- Born: Rio de Janeiro, Brazil
- Citizenship: Canadian
- Education: Beloit College (Undergraduate) Johns Hopkins University (PhD)
- Scientific career
- Fields: Astrophysics, Technology, Entrepreneurship

= Jean-Marc Perelmuter =

Canadian astrophysicist and author

Jean-Marc Perelmuter is a Canadian astrophysicist, technology entrepreneur, and author.

== Early life and education ==
Perelmuter was born in Rio de Janeiro, Brazil, and later moved to Canada. He completed his undergraduate studies at Beloit College before earning a PhD from Johns Hopkins University. During his graduate studies, he became the first recipient of the Hubble Space Telescope Science Institute's graduate fellowship, where he worked under the mentorship of astronomer Allan Sandage.

== Career ==

=== Astrophysics research ===
Perelmuter collaborated with Sandage on a series of peer-reviewed studies published in The Astrophysical Journal, investigating the expansion of the universe, observational biases, and cosmic evolution. His research also examined the role of galactic mergers in galaxy evolution. In 1993, he identified the progenitor star of supernova SN1993J, contributing to the understanding of supernova chemistry.

Following his academic work, Perelmuter served as a project manager for NASA's science and education initiatives related to the Messenger mission to Mercury. He later taught physics at the University of Victoria.
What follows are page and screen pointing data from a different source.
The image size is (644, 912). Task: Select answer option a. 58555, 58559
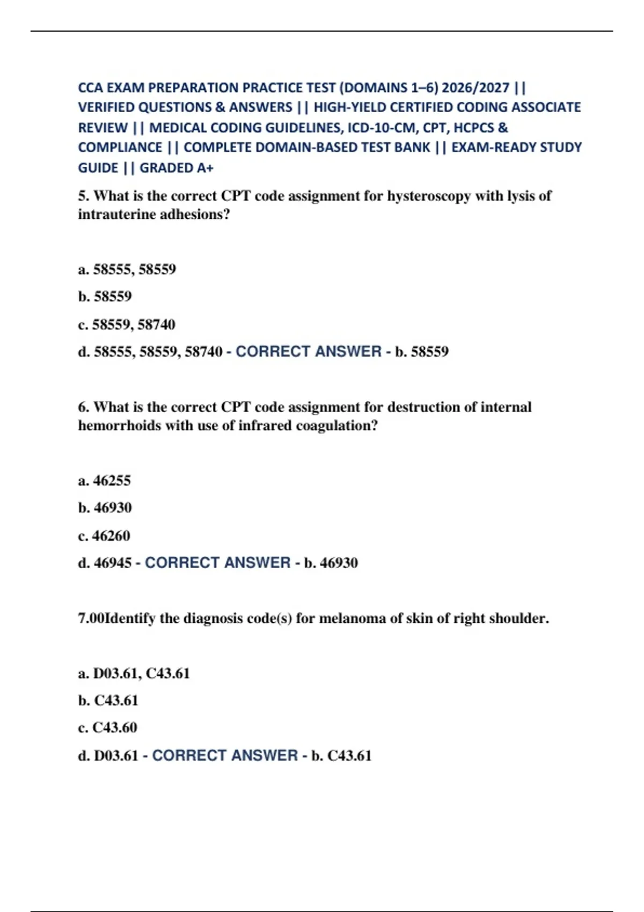(127, 269)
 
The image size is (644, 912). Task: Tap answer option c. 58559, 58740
(127, 325)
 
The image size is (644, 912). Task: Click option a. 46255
(105, 481)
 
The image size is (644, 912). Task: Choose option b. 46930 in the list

=== Media and science communication ===
In the 2000s, Perelmuter wrote a weekly astronomy column, Eye on the Sky, for Fox News Online. After the column’s discontinuation, he launched Spacegeek with Doc P, an online video series that used humor and cultural references to make astrophysics accessible.

He was featured in an episode of the Discovery Channel’s Curiosity series titled Alien Invasion: Are We Ready?

=== Entrepreneurship ===
In the late 1990s, Perelmuter founded Artifex Internet Inc., a web hosting and design company with clients including the city of Laval, Quebec, and the Montreal Expos. In 2020, he co-founded Ruume, a browser-based immersive meeting platform offering virtual environments for remote work and collaboration.

== Publications ==

=== Book ===

- Perelmuter, J.-M. (2006). The Sinusoidal Spaghetti.

=== Journal Articles ===

- Sandage, A., & Perelmuter, J.-M. (1990). The surface brightness test for the expansion of the universe. I. Properties of Petrosian metric diameters. The Astrophysical Journal, 350, 481.
- Sandage, A., & Perelmuter, J.-M. (1990). The surface brightness test for the expansion of the universe. II. Radii, surface brightness, and absolute magnitude correlations for nearby E galaxies. The Astrophysical Journal, 361, 1.
- Sandage, A., & Perelmuter, J.-M. (1991). The surface brightness test for the expansion of the universe. III. Reduction of data for the several brightest galaxies in clusters to standard conditions and a first indication that the expansion is real. The Astrophysical Journal, 370, 455.
- Perelmuter, J.-M. (1995). Mergers, accretions, and the globular cluster mean metallicity-number per unit mass relation. The Astrophysical Journal, 454, 762.

=== Report ===

- Andrillat, Y. (1993). Supernova 1993J in NGC 3031 (IAUC No. 5736). International Astronomical Union.